**Direction**
Repeat the following entries without changes, starting at the line that contains "This screenshot has height=1024, width=571." and ending at the line that contains "coord(57,549)".

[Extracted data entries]

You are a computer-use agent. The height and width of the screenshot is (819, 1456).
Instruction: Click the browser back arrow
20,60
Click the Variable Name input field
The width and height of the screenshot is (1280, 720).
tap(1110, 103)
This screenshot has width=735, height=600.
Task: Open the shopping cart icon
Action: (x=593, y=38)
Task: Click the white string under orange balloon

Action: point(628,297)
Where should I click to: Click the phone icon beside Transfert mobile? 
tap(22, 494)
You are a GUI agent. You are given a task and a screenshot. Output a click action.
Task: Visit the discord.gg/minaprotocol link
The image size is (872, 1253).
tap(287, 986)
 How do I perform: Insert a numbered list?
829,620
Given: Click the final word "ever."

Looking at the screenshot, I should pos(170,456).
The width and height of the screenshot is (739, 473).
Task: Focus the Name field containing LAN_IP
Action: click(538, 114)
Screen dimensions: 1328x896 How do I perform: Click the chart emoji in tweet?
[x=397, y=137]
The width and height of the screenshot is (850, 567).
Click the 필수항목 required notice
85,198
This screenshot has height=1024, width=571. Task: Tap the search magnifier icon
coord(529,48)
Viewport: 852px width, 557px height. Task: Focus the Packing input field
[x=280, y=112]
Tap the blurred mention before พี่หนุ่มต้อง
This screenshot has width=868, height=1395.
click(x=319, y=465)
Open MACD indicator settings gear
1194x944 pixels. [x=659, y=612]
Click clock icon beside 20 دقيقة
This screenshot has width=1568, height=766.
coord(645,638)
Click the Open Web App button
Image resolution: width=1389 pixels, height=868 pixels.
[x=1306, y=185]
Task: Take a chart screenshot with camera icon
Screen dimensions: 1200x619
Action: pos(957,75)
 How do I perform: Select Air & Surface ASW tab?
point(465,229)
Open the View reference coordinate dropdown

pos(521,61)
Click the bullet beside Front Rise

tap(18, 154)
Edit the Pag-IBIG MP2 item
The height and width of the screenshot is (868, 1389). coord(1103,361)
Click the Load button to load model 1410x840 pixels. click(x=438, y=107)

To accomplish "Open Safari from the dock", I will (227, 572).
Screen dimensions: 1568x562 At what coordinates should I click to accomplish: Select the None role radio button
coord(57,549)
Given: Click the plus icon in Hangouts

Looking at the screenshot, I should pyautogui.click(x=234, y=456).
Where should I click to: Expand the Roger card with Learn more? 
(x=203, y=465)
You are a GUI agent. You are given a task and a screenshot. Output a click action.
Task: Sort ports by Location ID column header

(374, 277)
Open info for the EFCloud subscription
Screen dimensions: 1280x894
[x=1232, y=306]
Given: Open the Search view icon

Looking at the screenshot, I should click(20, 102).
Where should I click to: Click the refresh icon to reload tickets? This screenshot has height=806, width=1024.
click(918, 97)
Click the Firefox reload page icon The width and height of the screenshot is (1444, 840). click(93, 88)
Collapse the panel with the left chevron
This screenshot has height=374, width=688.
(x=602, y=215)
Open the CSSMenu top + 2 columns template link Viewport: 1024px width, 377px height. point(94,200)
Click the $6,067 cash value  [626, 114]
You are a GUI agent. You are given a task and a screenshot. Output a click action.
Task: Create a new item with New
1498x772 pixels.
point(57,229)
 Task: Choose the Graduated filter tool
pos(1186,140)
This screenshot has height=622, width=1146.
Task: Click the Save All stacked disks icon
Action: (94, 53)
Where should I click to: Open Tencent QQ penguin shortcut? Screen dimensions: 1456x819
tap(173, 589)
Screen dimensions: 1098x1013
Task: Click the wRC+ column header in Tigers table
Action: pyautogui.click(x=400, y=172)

**Solution to this exercise**
This screenshot has height=1024, width=571. Task: Tap the search magnifier icon
coord(529,48)
Viewport: 852px width, 557px height. Task: Focus the Packing input field
[x=280, y=112]
Tap the blurred mention before พี่หนุ่มต้อง
This screenshot has width=868, height=1395.
click(x=319, y=465)
Open MACD indicator settings gear
1194x944 pixels. [x=659, y=612]
Click clock icon beside 20 دقيقة
This screenshot has width=1568, height=766.
coord(645,638)
Click the Open Web App button
Image resolution: width=1389 pixels, height=868 pixels.
[x=1306, y=185]
Task: Take a chart screenshot with camera icon
Screen dimensions: 1200x619
Action: pos(957,75)
 How do I perform: Select Air & Surface ASW tab?
point(465,229)
Open the View reference coordinate dropdown

pos(521,61)
Click the bullet beside Front Rise

tap(18, 154)
Edit the Pag-IBIG MP2 item
The height and width of the screenshot is (868, 1389). coord(1103,361)
Click the Load button to load model 1410x840 pixels. click(x=438, y=107)

To accomplish "Open Safari from the dock", I will (227, 572).
Screen dimensions: 1568x562 At what coordinates should I click to accomplish: Select the None role radio button
coord(57,549)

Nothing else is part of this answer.